Windows环境中，为自己的应用添加发行者证书

在 Windows 上，如果你运行一个自定义构建的 Go 应用，Windows SmartScreen 或 UAC 可能会显示“发行者为未知”，这是因为你的应用没有经过代码签名认证。为了让 Windows 识别你的发行者信息，你需要给应用添加代码签名（Code Signing Certificate）。

如何为 Go 应用添加发行者信息（代码签名）

步骤 1：获取代码签名证书

你需要一个 代码签名证书 来给你的应用签名。
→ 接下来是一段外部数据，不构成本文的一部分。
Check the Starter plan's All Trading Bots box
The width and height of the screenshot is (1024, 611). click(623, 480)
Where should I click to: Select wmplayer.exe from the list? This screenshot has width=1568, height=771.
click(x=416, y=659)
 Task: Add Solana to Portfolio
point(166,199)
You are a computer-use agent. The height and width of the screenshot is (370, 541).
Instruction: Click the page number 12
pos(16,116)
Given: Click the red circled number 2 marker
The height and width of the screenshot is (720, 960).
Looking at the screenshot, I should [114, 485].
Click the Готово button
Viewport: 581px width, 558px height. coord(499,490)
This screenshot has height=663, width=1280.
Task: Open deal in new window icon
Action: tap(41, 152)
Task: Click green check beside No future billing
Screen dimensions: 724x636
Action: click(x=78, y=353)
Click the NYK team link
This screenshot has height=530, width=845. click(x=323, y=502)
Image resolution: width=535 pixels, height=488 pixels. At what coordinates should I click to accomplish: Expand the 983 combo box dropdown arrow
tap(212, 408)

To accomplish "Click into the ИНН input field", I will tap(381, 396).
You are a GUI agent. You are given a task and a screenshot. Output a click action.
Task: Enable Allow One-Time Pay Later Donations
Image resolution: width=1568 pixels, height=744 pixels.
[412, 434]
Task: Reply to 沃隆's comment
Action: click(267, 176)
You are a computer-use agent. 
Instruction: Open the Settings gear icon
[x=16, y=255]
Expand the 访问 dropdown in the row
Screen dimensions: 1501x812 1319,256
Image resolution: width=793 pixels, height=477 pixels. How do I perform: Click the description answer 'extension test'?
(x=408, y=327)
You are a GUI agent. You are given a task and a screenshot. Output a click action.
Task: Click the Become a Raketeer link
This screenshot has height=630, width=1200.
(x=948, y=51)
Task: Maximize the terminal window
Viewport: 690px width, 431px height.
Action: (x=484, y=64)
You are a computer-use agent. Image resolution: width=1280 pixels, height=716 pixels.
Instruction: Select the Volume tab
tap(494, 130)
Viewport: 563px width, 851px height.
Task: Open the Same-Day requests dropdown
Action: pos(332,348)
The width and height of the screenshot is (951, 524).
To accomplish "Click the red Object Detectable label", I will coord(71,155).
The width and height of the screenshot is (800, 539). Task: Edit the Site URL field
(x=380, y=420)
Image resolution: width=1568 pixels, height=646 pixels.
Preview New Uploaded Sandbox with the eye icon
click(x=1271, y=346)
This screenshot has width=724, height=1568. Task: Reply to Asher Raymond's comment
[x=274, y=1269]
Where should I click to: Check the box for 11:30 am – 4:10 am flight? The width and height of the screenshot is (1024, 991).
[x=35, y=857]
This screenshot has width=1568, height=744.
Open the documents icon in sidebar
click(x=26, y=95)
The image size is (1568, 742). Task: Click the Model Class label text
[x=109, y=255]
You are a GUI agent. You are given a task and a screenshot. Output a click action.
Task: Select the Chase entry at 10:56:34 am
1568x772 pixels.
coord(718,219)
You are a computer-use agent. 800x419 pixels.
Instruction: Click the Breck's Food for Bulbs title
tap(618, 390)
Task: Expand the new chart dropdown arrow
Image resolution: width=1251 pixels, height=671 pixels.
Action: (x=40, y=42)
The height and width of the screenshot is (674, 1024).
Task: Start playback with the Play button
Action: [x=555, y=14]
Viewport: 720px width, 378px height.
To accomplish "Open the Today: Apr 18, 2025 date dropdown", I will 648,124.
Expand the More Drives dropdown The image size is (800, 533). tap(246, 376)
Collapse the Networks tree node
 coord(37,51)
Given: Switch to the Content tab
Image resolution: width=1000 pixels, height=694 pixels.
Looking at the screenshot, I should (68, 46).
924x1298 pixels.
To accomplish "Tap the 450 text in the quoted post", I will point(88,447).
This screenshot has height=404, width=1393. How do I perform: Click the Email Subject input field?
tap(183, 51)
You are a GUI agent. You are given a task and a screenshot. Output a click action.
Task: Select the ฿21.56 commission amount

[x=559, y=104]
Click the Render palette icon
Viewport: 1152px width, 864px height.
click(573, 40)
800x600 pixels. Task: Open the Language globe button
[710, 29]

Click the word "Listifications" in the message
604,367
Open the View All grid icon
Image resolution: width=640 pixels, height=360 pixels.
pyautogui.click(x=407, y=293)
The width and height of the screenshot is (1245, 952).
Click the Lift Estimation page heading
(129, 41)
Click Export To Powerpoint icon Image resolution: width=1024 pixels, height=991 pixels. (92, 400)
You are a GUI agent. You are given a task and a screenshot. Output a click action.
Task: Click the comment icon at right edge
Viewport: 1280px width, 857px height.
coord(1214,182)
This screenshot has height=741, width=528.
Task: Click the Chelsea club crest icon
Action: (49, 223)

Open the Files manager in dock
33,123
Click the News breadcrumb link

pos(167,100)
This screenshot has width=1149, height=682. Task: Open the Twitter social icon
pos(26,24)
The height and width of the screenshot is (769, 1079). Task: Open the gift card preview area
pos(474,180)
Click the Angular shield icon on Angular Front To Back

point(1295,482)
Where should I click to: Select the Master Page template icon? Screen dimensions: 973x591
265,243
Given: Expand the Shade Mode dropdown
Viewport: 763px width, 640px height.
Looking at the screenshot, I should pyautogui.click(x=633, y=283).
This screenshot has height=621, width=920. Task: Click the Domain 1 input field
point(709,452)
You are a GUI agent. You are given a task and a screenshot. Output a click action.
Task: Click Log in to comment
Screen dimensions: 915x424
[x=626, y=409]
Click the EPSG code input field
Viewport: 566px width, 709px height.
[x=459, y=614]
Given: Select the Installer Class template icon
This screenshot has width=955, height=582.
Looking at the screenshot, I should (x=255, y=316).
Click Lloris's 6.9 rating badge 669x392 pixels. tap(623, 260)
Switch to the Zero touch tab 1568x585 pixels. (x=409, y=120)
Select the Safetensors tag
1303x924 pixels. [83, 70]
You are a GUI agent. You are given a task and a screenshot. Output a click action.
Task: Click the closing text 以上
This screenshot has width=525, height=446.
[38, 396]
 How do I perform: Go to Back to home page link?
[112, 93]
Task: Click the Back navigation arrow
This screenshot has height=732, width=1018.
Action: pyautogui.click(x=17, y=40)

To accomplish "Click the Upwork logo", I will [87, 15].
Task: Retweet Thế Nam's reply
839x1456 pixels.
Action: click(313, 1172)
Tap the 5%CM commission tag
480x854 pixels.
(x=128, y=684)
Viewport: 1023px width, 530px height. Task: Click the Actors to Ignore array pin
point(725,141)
这些证书由可信证书颁发机构（CA）提供，如：

• DigiCert
• Sectigo (Comodo)
• GlobalSign
• Let's Encrypt（免费 TLS 证书，但代码签名证书需要商业购买）

如果只是测试使用，你也可以生成一个自签名证书（详见下方步骤），但这不会被 Windows 视为可信任发行者。

步骤 2：生成自签名证书（测试用）

如果只是本地测试或学习目的，可以生成自签名证书：

1. 打开 PowerShell（管理员权限）。

2. 运行以下命令创建一个自签名证书：

   $cert = New-SelfSignedCertificate -Type CodeSigningCert -Subject "CN=MyCompany" -CertStoreLocation "Cert:\CurrentUser\My"
   

3. 导出证书为 .pfx 文件（包括私钥）：

   Export-PfxCertificate -Cert "Cert:\CurrentUser\My\$($cert.Thumbprint)" -FilePath "C:\path\to\mycert.pfx" -Password (ConvertTo-SecureString -String "your-password" -Force -AsPlainText)
   

这会生成一个自签名的 .pfx 文件，稍后会用来签名你的可执行文件。

步骤 3：安装 signtool 工具

signtool 是 Windows SDK 中的工具，用于给可执行文件和安装包签名。

1. 安装 Windows SDK（下载地址）。
2. 在终端中确保 signtool 可用：

   signtool
   

   如果显示帮助信息，则说明安装成功。

步骤 4：给可执行文件签名

1. 构建你的 Go 可执行文件：

   go build -o myapp.exe main.go
   

2. 使用 signtool 给应用签名：

   signtool sign /f C:\path\to\mycert.pfx /p your-password /tr http://timestamp.digicert.com /td sha256 /fd sha256 myapp.exe
   

   • /f：证书文件路径（.pfx）。
   • /p：证书文件密码。
   • /tr：时间戳服务器（避免签名过期）。
   • /td 和 /fd：使用 SHA-256 算法。
   • myapp.exe：要签名的可执行文件。

3. 验证签名是否成功：

   signtool verify /pa myapp.exe
   

步骤 5：检查签名和发行者信息

1. 右键点击已签名的 myapp.exe。
2. 选择 属性 > 数字签名。
3. 确认签名是否成功，发行者是否显示为你指定的名称（如 CN=MyCompany）。

步骤 6：发布和避免未知发行者提示

• 发布前测试：确保在不同的 Windows 设备上测试你的应用签名，检查是否显示发行者信息。
• 购买可信证书：自签名证书只能用于本地测试。如果要避免 Windows 警告，必须从可信的证书颁发机构（CA）购买代码签名证书。

总结

通过给你的 Go 应用添加代码签名证书，Windows 系统就能识别你的应用的发行者信息，避免“未知发行者”的提示。你可以使用 自签名证书来测试，但在生产环境下，需要购买可信证书来确保你的用户不会看到安全警告。